TASK DIRECTIONS -> Please copy each line of the listing below in which the word "screenshot" appears.

EXTRACTED MATERIAL ->
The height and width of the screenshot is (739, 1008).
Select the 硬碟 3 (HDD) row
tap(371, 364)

* * *

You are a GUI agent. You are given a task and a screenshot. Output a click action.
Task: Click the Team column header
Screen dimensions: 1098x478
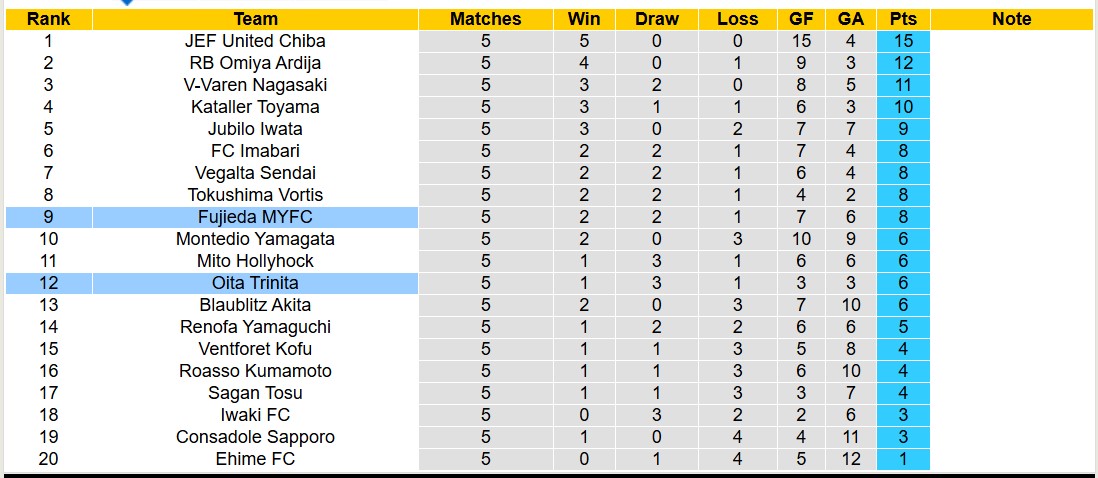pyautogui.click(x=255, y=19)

YOUR SOLUTION ->
The height and width of the screenshot is (739, 1008).
You are a GUI agent. You are given a task and a screenshot. Output a click action.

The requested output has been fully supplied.